I've seen $\mathsf{ZFC2}$ mentioned in a few questions such as this one and I'm curious about ways to axiomatize it that have the fewest differences from plain $\mathsf{ZFC}$ as possible. My question is similar to this one, but proposes an explicit theory and is specifically about minimizing the differences from first-order $\mathsf{ZFC}$. This post to a mailing list mentions that $\mathsf{ZFC2}$ has as axioms the second-order versions of $\mathsf{ZFC}$ axioms, but doesn't go into much detail about what exactly that means.
For the purposes of this question, I'm assuming that there's rough consensus on what $\mathsf{ZFC2}$ really is as a theory and am wondering if my naive construction is equivalent to it.
For the sake of concreteness, let the language second-order logic be the same as the language of first-order logic but with second order quantifiers $\forall x : R(n)\mathop. \cdots$ and $\exists x : R(n) \mathop. \cdots$, which quantify over relations of arity $n$. A bare quantifier $\forall x \mathop. \cdots$ is a first-order quantifier.
Does naively changing the axiom schema of $\mathsf{ZFC}$ so that $\varphi$ ranges over all second-order formulas give an equivalent theory to $\mathsf{ZFC2}$?
$\mathsf{ZFC2}$ has two axiom schemas: the axiom schema of specification and the axiom schema of replacement.
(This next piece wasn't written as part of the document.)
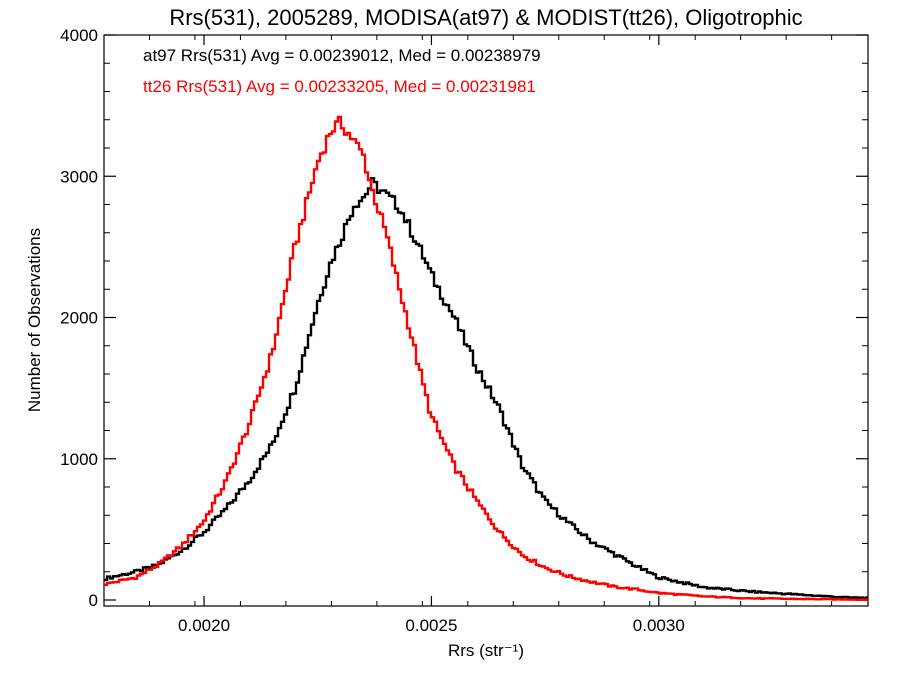 This screenshot has width=900, height=675. Describe the element at coordinates (34, 320) in the screenshot. I see `y-axis-label: Number of Observations` at that location.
If we treat $\forall x \mathop. \cdots$ and $\exists x \mathop. \cdots$ as implicitly first-order quantification, we can trivially transfer all the non-schematic axioms of $\mathsf{ZFC}$ to a second order setting.
If we then take another look at the axiom schema of specification and the axiom schema of replacement and allow the synctactic variable $\varphi$ to range over all the second-order sentences, do we get an axiomatization of $\mathsf{ZFC2}$ or a theory equivalent to $\mathsf{ZFC2}$?